TORONTO -- An Ontario personal support worker says she feels “devalued” after receiving easily torn medical gowns that feel like “tissue paper” to wear while seeing patients during the COVID-19 pandemic.

Margo Frey, a community PSW in the Peterborough, Ont. area, told CTV News Toronto on Monday that she recently received a new shipment of personal protective equipment and that the quality of the medical gowns is “really poor.”

“This new gown that we got is so thin that I think if somebody spit on me it would go through,” she said. “We're not going to be properly protected. It's like a false sense of security.”

Frey said she and her coworkers have noticed that the gowns tear easily and are itchy. She said she has been told to assume every patient she helps has COVID-19 and to change her PPE after seeing each person.

“It's scary. We feel devalued because we're doing what we think is an important job, but obviously, the government doesn't think that we're important enough to have made any moves over the past year,” she said.

“These feel more like a tissue, a thin, thin tissue or tissue paper almost. Every gown that I've worn has ripped. If you pull on it, or you try to put it on, it rips on the arms.”

The Ontario government says it has spent nearly $1.1 billion on PPE including masks, gloves, medical gowns and face shields.

“All PPE distributed from the pandemic stockpile is medical grade and compliant with appropriate standards,” Ontario’s Ministry of Health said in a statement. “Public hospitals and long-term care homes must assess the available supply of PPE on an ongoing basis and continue to make appropriate PPE available to front-line staff.”

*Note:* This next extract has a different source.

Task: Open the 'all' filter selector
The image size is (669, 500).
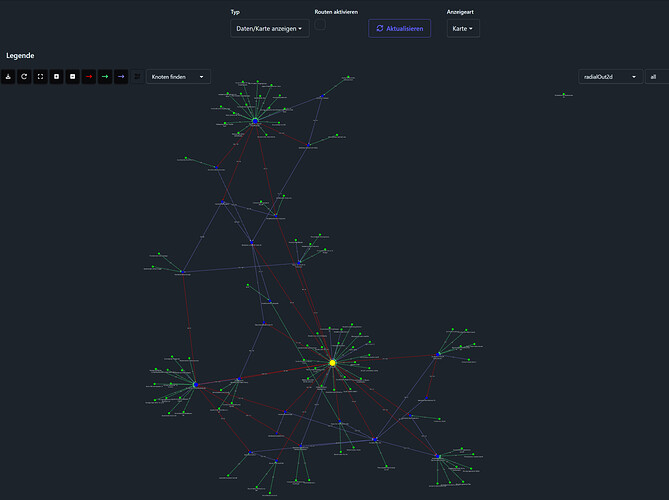Action: tap(657, 77)
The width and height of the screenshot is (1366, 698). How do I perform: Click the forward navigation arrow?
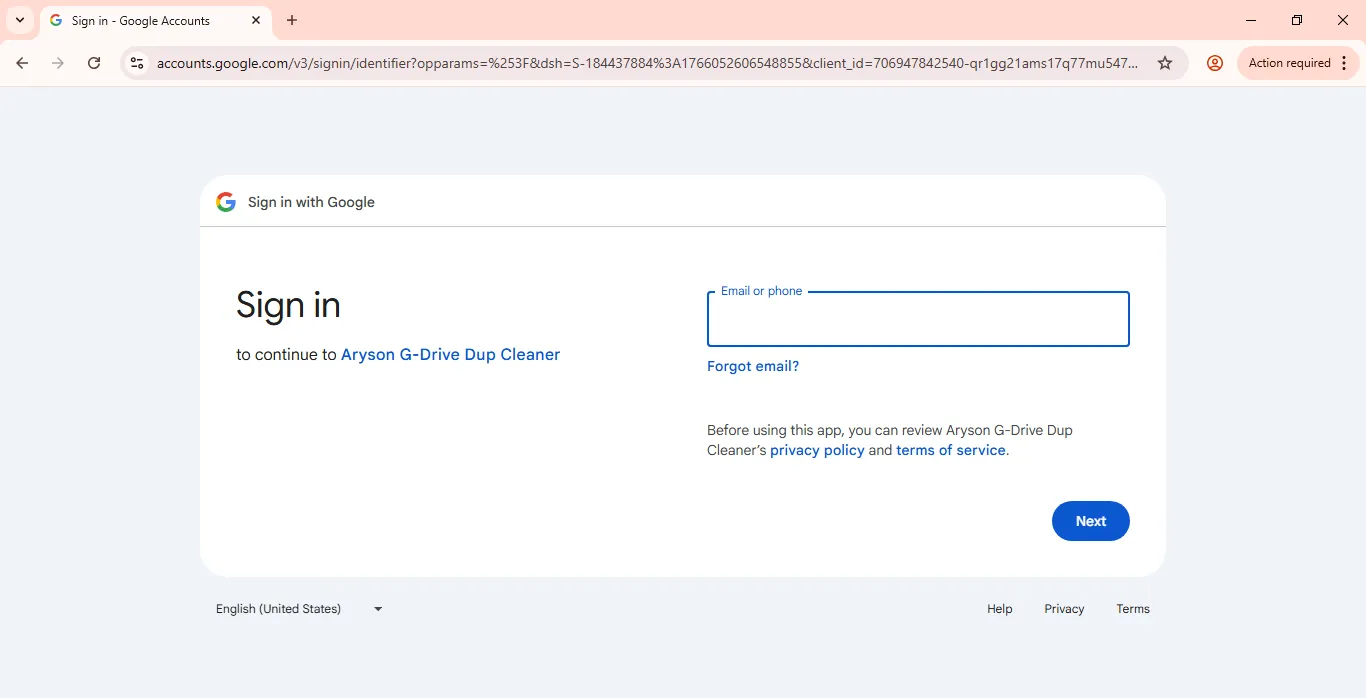(x=58, y=62)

According to the Government of Canada website, there are four different levels of approved medical gowns, each with different material integrity.

Infectious disease expert Dr. Anna Benerjee said that while there are different grades of medical gowns, their main purpose is to prevent body secretions from falling on a person or a person’s clothing, and that the quality should be the same across the board during a pandemic.

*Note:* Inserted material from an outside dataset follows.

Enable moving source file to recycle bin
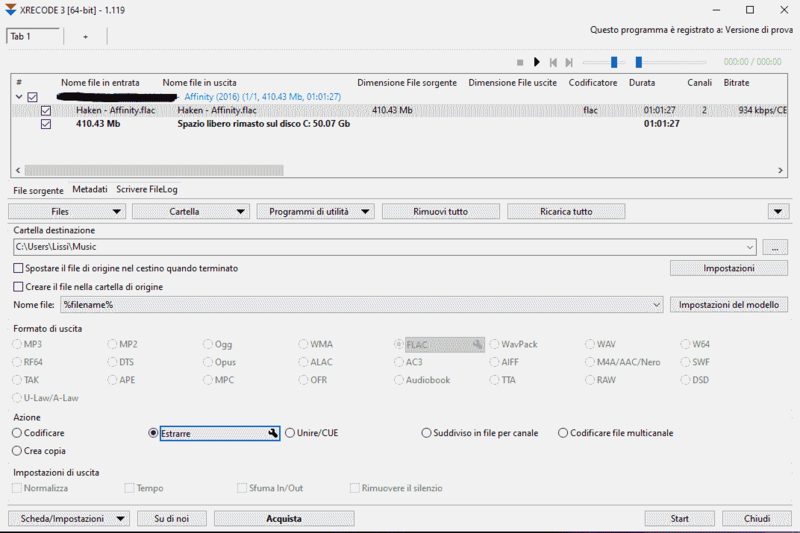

“If someone’s coughing or vomiting, that gown is supposed to keep a barrier between the individual and the clothes they’re wearing,” she told CTV News Toronto.

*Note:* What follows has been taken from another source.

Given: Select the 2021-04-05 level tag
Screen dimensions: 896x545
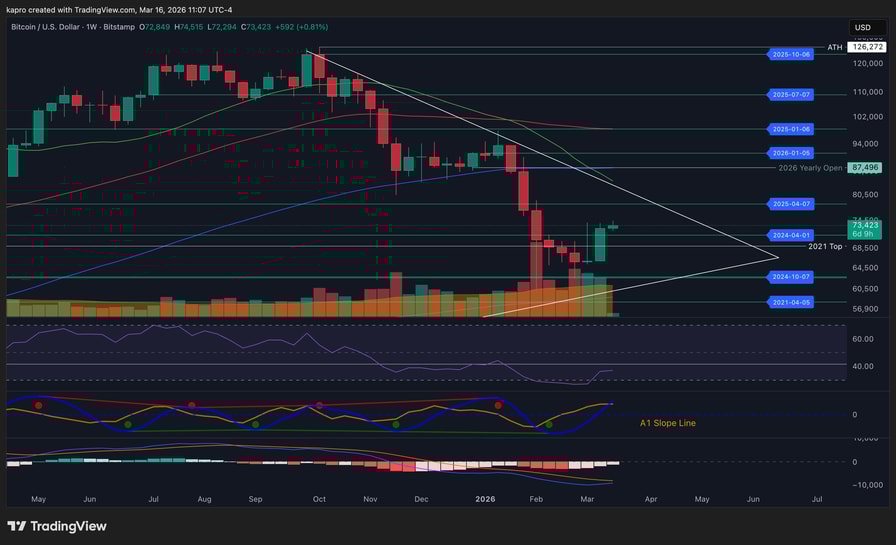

“If there are tears in the gown and someone doesn’t recognize it, then the virus can get onto someone’s clothing or on their skin, and then someone’s more likely to self-contaminate themselves and get infected.”

Sharleen Stewart, president of SEIU Healthcare, a union representing more than 60,000 workers in Ontario, said she is now asking all of its health-care units to start looking at their PPE to determine if the medical gowns were a bad batch or if the quality has simply dropped.

“We cannot fight COVID on the cheap. We cannot cut corners anywhere, we have to ensure that they are protected,” Stewart said.

Frey has said she has made a formal complaint with her company and is awaiting a response.